Se conheceram em 1935, quando o jovem Braga esteve em Porto Alegre para cobrir as comemorações do centenário da Revolução Farroupilha para a Folha do Povo, do Recife. Em 1939, encontramos Braga em de novo em Porto Alegre. "Sua temporada aqui foi breve", disse o ensaísta gaúcho. "Ele teve de deixar o Rio de janeiro pressionado por fatores políticos e sentimentais", revela.
Na mesma coletânea de crônicas em que Rubem faz a curiosa dedicatória, o cronista relata um episódio que envolveu ele e Reverbel: a vez em que estiveram juntos em Paris, e ficaram hospedados num edifício antigo na rua Hamelin - o endereço onde morreu o escritor francês Marcel Proust. O célebre escritor ficou ali até sua morte, em 1922.

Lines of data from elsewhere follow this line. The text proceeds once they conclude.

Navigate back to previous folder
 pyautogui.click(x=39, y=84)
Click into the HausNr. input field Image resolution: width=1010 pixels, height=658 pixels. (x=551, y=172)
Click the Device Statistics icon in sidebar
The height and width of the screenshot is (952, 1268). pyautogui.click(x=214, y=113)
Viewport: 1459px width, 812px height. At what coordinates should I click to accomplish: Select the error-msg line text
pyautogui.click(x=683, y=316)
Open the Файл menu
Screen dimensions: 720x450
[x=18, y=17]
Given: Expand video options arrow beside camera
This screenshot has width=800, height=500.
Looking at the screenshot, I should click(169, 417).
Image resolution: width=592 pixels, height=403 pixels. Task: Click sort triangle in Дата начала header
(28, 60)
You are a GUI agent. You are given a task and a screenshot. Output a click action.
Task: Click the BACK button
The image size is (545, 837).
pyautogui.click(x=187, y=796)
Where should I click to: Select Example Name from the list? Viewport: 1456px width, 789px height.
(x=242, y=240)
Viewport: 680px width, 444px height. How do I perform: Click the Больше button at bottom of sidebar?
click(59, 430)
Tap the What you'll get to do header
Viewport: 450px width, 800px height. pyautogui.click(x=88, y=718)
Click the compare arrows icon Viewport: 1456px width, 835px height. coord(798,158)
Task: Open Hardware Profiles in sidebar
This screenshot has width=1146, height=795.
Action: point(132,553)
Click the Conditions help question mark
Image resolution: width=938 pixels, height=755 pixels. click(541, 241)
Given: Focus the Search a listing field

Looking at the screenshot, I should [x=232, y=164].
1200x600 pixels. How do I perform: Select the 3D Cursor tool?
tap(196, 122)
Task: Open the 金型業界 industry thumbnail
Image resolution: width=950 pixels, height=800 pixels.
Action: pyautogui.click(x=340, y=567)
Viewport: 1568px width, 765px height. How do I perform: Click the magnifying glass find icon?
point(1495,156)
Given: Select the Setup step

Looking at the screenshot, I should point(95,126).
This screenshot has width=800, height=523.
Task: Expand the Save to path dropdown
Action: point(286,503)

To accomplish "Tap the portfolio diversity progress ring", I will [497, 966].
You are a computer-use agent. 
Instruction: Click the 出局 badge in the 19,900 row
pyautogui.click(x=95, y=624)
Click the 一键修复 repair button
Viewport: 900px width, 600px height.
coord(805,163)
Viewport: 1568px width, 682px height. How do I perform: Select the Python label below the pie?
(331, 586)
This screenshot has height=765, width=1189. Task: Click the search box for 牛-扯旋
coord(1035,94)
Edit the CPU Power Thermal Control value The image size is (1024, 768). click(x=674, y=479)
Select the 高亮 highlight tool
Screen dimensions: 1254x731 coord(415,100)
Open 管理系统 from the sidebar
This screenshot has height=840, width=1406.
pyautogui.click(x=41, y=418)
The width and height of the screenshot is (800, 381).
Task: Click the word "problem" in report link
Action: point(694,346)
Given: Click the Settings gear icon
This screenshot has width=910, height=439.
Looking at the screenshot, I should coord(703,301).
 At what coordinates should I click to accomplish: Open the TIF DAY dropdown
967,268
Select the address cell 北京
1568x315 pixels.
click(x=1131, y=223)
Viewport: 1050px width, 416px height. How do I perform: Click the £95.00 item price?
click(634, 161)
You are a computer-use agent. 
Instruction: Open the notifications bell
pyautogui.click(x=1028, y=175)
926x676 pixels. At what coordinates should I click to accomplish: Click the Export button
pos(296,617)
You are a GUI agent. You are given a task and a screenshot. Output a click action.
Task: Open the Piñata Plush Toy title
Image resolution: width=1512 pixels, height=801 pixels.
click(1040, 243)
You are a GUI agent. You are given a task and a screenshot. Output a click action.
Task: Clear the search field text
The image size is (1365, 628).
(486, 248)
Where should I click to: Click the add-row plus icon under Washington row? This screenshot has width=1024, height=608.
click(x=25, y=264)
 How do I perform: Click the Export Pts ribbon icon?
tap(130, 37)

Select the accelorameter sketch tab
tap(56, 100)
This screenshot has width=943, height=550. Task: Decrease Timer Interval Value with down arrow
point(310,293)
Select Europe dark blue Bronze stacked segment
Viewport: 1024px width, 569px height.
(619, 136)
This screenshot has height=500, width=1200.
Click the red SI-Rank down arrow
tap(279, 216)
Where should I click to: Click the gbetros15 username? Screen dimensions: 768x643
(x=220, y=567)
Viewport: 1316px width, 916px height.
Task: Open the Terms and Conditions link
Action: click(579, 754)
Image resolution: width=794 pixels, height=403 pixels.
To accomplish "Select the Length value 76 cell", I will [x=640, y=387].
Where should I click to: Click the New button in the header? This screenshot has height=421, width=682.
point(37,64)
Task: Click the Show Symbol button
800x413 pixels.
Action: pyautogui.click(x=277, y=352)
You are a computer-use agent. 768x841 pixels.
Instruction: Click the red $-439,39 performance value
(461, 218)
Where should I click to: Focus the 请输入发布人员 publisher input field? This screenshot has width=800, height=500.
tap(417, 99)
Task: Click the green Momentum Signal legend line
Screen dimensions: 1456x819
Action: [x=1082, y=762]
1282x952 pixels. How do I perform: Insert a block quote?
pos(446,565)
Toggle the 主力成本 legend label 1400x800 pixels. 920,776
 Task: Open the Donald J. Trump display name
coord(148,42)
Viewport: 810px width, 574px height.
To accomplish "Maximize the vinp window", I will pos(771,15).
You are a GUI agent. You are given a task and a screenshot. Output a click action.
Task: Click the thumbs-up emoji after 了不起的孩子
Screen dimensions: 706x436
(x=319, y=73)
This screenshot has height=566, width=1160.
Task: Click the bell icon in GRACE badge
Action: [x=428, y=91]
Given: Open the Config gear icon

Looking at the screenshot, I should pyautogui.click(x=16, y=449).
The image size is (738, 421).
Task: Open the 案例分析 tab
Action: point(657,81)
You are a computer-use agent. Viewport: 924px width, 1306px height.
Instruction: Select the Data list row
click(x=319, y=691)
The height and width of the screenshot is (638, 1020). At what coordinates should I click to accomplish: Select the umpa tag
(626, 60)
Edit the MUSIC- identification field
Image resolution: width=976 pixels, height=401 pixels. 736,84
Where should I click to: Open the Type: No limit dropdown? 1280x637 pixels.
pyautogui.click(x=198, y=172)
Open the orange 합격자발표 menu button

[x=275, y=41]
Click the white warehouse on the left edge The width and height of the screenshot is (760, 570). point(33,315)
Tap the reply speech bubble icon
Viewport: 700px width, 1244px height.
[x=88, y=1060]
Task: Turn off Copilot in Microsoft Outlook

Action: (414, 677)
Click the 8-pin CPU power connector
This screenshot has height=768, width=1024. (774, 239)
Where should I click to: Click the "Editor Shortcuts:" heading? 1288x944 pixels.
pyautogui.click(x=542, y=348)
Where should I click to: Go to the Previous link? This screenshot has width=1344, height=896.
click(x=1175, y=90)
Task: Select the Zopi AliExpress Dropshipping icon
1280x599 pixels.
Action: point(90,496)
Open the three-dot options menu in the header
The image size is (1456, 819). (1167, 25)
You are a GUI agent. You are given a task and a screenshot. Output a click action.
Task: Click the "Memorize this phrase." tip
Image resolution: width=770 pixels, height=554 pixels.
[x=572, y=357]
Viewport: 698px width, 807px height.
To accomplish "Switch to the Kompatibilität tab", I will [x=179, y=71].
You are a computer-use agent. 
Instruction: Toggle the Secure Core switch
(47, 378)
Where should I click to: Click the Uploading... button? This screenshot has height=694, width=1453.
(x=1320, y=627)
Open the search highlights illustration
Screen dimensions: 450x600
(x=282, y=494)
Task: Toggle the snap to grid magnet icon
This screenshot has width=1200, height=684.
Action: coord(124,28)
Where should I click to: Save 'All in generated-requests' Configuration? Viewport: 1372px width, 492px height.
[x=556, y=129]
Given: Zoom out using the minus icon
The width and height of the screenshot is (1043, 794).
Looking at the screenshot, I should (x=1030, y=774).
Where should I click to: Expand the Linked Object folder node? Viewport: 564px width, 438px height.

"Eu vivia no quinto andar, e Reverbel vivia no segundo", diz Braga. Numa crônica, ele conta que lá estavam ele e Carlos, à procura do tal edifício, quando tropeçaram num sindicato. "Descobrimos depois que era o endereço errado, o certo era o 44 e não o 42". O capixaba brincava ao vangloriar-se de ser mais proustiano do que Carlos. Braga dizia que era o primeiro com peito de remador a não acabar cochilando à sombra dos volumes de
Em Busca do Tempo Perdido - embora pudesse descrever com precisão o castelo de Germantes, Combray. Diz Rubem:
- Pois morram de inveja, eis-me aqui, no endereço onde morreu Proust, onde ele dormia sob efeito de Veronal para acordar de manhã e ficar esperto à doses maciças de cafeína, falando com amigos sobre pintura, escultura ou literatura, citando de Manet a Anatole France. No fim, ele escreveu: Tomem nota, rapazes: Passy 61-61, o telefone do Proust e do Braga.